Österreich im Kampf gegen den Dschihad

14-jähriger Junge zu zwei Jahren Haft verurteilt

  • Hannes Hofbauer, Wien
  • Lesedauer: 3 Min.

Das Landesgericht im österreichischen St. Pölten hat einen mutmaßlichen 14-jährigen Dschihadisten schuldig gesprochen. Das Urteil: zwei Jahre Haft. Die Straftat: Bildung einer terroristischen Vereinigung. Eine tatsächliche Tat fand nicht statt, sie hatte sich ausschließlich im Kopf des Jugendlichen abgespielt.
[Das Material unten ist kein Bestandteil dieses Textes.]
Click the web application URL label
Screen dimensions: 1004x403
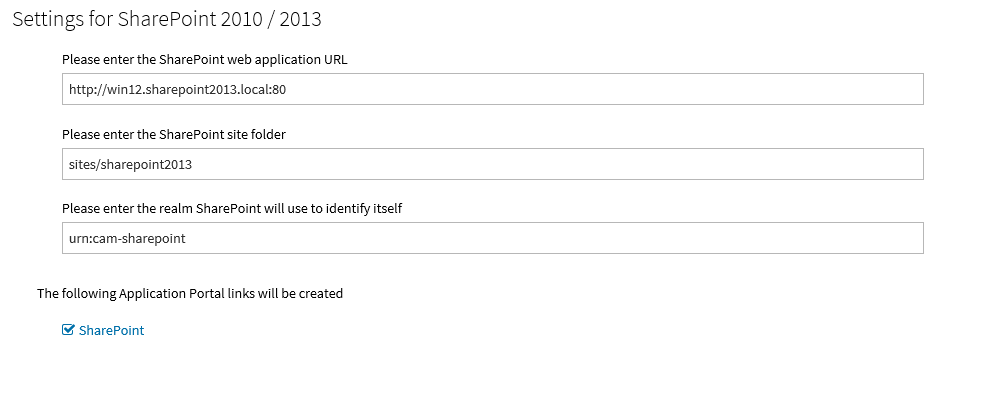[204, 59]
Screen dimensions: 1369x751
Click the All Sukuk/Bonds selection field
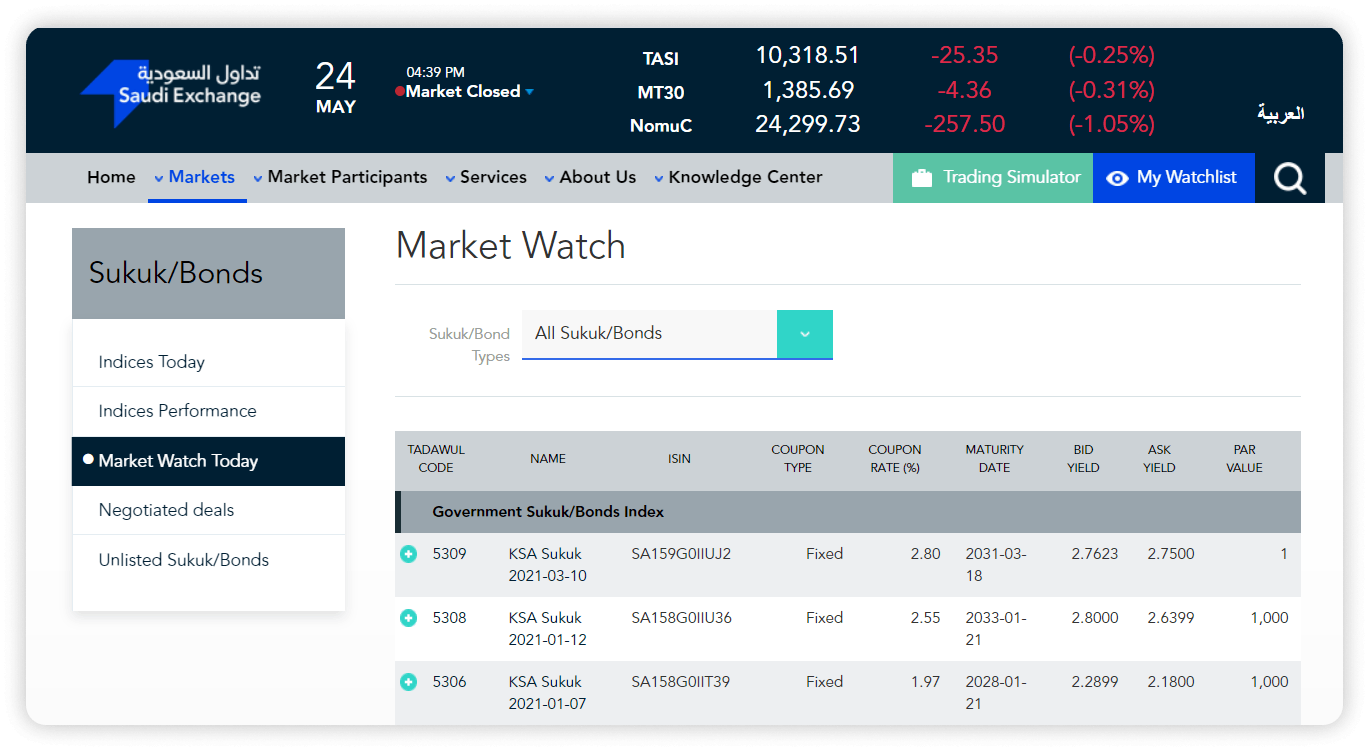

Kommende Woche wird der Teenager 15 Jahre alt. Seinen Geburtstag wird er wohl im Gefängnis verbringen müssen, in dem er - mit kurzer Unterbrechung - bereits seit Oktober 2014 sitzt. Damals war er nach Beobachtungen des »Landesamtes für Verfassungsschutz und Terrorismusbekämpfung« in der niederösterreichischen Hauptstadt auf dem Weg zur Schule festgenommen worden. Dort, in seiner Schule, hatte sich der aus Istanbul stammende Junge positiv zur Dschihadisten-Organisation Islamischer Staat (IS) geäußert, was die Terrorabwehr auf den Plan rief. Diese stellte dann fest, dass der 14-Jährige im Internet nach den Stichworten »Bomben basteln« und »Wiener Westbahnhof« suchte. Das dürfte als Grund für seine Festnahme ausreichend gewesen sein.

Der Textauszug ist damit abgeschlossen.